Regarding the SSOSA revocation, McCord admitted that he had committed the four violations but asked that his SSOSA not be revoked. The trial court revoked the SSOSA and sentenced McCord to serve the remainder of his original 104 month sentence with community custody reduced to the statutory maximum. The court entered an order modifying the SSOSA sentence, which stated that “defendant shall be sentenced as set forth in the attached sentence pages.” CP at 52. The attached pages contained various community custody conditions, including that McCord “pay supervision fees as determined by DOC.” CP at 55.
Although the appellate record does not indicate that McCord appeared in an in-court holding cell, the parties stipulate on appeal that McCord appeared in an in-court holding cell.
No. 58795-5-II (Consol. with No. 58801-3-II) After revoking the SSOSA, the trial court sentenced McCord on the voyeurism charges.
The court sentenced McCord to 60 months in confinement on one count and 24 months on the other count, to run consecutive to each other, with 36 months of community custody.
ANALYSIS A. DENIAL OF BATSON CHALLENGE McCord argues the trial court erred in finding that he did not make a prima facie showing of gender discrimination to support his Batson challenge. We agree.4 1. Legal Principles The United States Supreme Court held in Batson v. Kentucky that peremptory challenges may not be exercised on the basis of a prospective juror’s race. 476 U.S. 79, 89, 106 S. Ct. 1712, 90 L. Ed. 2d 69 (1986). To do so would constitute a violation of the equal protection clause under the United States Constitution because a defendant has a constitutional “right to be tried by a jury whose members are selected pursuant to nondiscriminatory criteria.” Id. at 85-86.
Batson addressed alleged racial discrimination. Id. at 93-94. Most Washington cases applying Batson also have involved claims of racially motivated juror challenges. E.g., State v. Jefferson, 192 Wn.2d 225, 232, 429 P.3d 467 (2018). However, in State v. Burch, the court held that the traditional Batson analysis also applies to gender-based discrimination. 65 Wn. App. 828, 836, 830 P.2d 357 (1992); see also State v. Brown, 21 Wn. App. 2d 541, 551-52, 506 P.3d 1258 (2022). In addition, the United States Supreme Court has held that discrimination in jury selection based on gender is prohibited. J.E.B. v. Alabama ex rel. T.B., 511 U.S. 127, 129, 114 S. Ct. 1419, 128 L. Ed. 2d 89 (1994).

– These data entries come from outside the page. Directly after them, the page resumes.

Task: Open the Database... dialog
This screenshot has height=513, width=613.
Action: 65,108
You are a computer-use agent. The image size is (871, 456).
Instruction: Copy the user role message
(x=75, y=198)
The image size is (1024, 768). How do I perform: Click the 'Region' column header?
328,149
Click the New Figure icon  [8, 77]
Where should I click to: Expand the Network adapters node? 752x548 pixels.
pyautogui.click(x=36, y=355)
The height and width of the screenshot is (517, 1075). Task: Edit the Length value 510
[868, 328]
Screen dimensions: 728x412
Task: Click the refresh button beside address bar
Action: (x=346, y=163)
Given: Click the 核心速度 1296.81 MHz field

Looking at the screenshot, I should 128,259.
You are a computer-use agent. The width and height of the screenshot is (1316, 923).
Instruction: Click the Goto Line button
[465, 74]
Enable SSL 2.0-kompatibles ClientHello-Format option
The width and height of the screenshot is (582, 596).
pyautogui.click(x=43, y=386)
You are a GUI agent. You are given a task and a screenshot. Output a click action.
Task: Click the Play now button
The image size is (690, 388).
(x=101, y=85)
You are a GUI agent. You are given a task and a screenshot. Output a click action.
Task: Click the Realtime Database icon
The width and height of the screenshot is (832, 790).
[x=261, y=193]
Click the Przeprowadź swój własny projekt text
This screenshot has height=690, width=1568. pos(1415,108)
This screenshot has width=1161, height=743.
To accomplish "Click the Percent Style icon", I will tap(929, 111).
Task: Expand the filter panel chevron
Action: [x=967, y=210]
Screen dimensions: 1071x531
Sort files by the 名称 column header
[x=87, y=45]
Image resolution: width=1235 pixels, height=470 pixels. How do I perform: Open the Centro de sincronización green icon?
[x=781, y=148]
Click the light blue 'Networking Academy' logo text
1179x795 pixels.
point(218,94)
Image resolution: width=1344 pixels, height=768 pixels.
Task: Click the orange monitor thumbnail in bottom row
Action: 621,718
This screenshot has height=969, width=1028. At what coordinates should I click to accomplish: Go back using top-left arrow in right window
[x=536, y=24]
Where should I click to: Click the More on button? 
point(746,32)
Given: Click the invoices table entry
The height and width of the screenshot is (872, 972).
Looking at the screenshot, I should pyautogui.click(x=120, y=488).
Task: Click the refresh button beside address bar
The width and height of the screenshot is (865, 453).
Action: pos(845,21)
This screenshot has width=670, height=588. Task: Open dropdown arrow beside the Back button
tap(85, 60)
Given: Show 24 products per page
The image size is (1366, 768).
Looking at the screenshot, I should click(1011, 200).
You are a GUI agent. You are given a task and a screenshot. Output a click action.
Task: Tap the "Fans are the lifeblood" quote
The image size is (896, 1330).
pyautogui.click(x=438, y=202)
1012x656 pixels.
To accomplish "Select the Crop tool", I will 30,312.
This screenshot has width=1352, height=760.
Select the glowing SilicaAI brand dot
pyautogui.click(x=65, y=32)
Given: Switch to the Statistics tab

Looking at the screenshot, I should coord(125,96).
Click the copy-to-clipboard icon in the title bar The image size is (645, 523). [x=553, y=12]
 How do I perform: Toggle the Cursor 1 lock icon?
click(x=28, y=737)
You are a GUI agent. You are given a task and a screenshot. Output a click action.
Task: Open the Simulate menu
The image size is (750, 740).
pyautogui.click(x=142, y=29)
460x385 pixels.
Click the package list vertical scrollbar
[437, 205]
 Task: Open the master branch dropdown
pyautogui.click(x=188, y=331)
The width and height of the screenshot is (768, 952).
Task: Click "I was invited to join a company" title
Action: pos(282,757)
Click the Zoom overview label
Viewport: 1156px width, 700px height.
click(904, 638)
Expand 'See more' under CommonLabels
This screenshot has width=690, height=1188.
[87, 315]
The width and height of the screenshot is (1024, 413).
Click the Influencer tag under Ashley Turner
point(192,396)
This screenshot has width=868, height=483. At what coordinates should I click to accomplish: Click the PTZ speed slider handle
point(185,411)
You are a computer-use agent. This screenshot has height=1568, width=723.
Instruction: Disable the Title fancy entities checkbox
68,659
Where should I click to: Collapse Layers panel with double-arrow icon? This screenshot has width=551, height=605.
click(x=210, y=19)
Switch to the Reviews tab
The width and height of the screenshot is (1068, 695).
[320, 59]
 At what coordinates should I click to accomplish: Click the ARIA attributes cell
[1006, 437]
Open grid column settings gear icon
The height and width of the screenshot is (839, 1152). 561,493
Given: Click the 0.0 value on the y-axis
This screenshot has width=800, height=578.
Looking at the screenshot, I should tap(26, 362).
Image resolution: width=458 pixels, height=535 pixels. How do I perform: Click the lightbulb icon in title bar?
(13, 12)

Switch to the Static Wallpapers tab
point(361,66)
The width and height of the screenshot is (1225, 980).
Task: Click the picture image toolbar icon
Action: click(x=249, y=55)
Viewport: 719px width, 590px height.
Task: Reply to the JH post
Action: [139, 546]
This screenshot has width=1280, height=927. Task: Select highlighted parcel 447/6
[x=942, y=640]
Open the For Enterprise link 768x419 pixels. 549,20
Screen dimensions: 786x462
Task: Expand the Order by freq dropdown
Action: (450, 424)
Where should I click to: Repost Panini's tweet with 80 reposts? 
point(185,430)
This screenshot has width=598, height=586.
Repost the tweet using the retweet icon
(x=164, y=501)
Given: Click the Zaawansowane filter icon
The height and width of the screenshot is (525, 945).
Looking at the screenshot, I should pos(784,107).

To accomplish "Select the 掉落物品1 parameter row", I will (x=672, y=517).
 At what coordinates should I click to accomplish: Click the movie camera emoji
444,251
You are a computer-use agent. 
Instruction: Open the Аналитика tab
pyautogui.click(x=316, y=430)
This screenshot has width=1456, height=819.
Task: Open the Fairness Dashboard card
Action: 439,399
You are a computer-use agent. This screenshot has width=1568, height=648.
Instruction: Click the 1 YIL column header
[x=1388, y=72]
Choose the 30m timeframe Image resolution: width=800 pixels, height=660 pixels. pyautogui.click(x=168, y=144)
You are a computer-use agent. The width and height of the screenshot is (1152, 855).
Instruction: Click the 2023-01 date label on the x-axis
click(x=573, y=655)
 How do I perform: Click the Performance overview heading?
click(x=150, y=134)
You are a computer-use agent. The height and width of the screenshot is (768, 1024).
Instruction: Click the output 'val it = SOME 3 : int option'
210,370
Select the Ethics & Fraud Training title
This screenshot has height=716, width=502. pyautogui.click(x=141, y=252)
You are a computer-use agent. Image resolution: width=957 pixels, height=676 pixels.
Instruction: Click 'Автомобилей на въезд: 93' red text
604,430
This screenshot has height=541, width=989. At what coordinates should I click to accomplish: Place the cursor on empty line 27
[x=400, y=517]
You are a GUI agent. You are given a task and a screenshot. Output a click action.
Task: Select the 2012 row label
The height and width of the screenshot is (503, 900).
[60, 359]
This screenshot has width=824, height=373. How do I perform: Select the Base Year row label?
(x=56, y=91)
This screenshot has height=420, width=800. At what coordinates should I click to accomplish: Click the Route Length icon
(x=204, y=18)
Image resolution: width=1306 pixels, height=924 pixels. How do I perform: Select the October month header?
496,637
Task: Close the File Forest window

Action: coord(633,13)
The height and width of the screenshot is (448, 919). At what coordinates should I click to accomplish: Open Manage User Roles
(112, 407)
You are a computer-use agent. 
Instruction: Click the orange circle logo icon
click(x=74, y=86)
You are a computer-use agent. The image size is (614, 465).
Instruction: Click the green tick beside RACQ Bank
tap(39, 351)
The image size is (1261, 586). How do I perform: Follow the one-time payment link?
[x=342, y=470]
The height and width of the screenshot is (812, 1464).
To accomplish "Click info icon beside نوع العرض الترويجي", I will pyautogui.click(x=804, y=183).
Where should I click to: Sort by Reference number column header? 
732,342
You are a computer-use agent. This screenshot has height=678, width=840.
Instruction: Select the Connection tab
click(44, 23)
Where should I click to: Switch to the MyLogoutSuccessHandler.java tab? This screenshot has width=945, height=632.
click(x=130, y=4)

At trial, the State argued McCord’s Batson challenge was untimely. Although McCord argues timeliness in his brief, the State does not contest the issue on appeal. Because the State does not contest the issue, we assume without deciding that McCord timely raised his Batson challenge.
No. 58795-5-II (Consol. with No. 58801-3-II) Challenges to allegedly discriminatory peremptory challenges are analyzed under the three-part test announced in Batson. Jefferson, 192 Wn.2d at 231. First, the party alleging a Batson violation must establish “a prima facie case that ‘gives rise to an inference of discriminatory purpose.’ ” Id. at 231-32 (quoting Batson, 476 U.S. at 94). This requires establishing that (1) the peremptory challenge was exercised against a constitutionally protected group, and (2) additional relevant circumstances raise an inference that the peremptory challenge was based on the prospective juror’s membership in that protected group. Brown, 21 Wn. App. 2d at 555. The trial court must consider “all relevant circumstances.” Batson, 476 U.S. at 96.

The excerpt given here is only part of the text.